Reconnaître le problème et ses conséquences
Le temps de la plainte cristallise ici le problème. Des situations peuvent rester cachées dans la mémoire pendant des années, et lorsqu'elles ressortent, il est «juridiquement» trop tard. Carmen del Fresno explique ce mécanisme.
«Un traumatisme peut rester enfoui pendant des années, parfois même être oublié en raison de l’amnésie traumatique, indique-t-elle. Puis, il y a une difficulté pour la société à reconnaître l'ampleur du phénomène et la gravité de ses conséquences sur la vie des victimes», déplore la psychanalyste et psychologue. Elle mentionne notamment le #MeTooInceste parmi les mouvements qui participent à libérer la parole. «Mais cette parole doit être entendue, accueillie et reconnue», souligne la directrice du CTAS.
C'est classé ne veut pas dire que c'est faux
Et lorsque la justice classe, cette parole est-elle reconnue?

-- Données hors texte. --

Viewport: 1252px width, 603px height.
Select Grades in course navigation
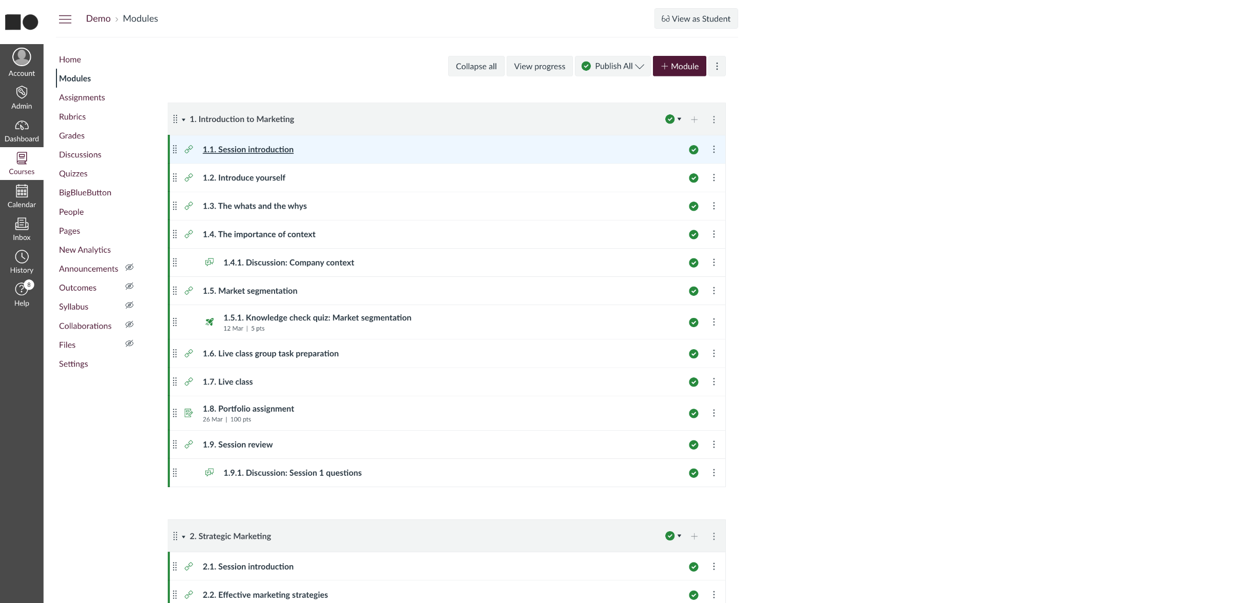(x=71, y=135)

Pour Marco Tuberoso, il y a un problème de communication. «L'enjeu pour la justice n'est pas de faire comprendre le classement aux victimes. Pourtant, si notre arsenal juridique ne permet parfois pas de poursuivre, cela ne signifie pas que les faits ne sont pas réels», insiste-t-il.
Même son de cloche pour la directrice du CTAS. «Les avocats qui accompagnent ces situations connaissent ces difficultés, développe-t-elle. Si la procédure judiciaire n’aboutit pas, cela ne signifie donc pas en effet nécessairement que les victimes n’ont pas vécu les agressions sexuelles dont elles témoignent.»
Être reconnu par l'État
Marco Tuberoso rappelle ensuite que la Suisse a mis en place la Loi fédérale sur l’aide aux victimes d’infractions (LAVI), un «grand pas en avant», selon lui. «Même si une procédure judiciaire n'est plus possible, on peut s'adresser à la LAVI et y trouver une forme de reconnaissance étatique», note-t-il.
Pour le responsable clinique et psychologue, la sensibilisation demeure une priorité. «En septembre dernier, le Conseil fédéral a proposé de rendre obligatoire la sensibilisation pour tous les adultes en contact avec des enfants. Le conseiller national UDC du Valais Jean-Luc Addor a d’emblée dit que la prévention coûtait cher. J'aimerais préciser que la thérapie coûte encore plus cher», répond Marco Tuberoso.
«Toujours comme ça»
Au CTAS, les personnes suivies n'ont pas toujours fait le lien entre leurs vies et l'affaire des abus dans l'Église. Mais, comme le décrit Carmen del Fresno, certaines expriment cette impression d'injustice ancrée dans la société.
«Ce qu’elles peuvent ressentir et exprimer néanmoins, c’est que c'est 'toujours comme ça', souligne-t-elle. Il est également difficile de faire reconnaître la gravité des conséquences de tels traumatismes sur la vie quotidienne de toutes et tous.»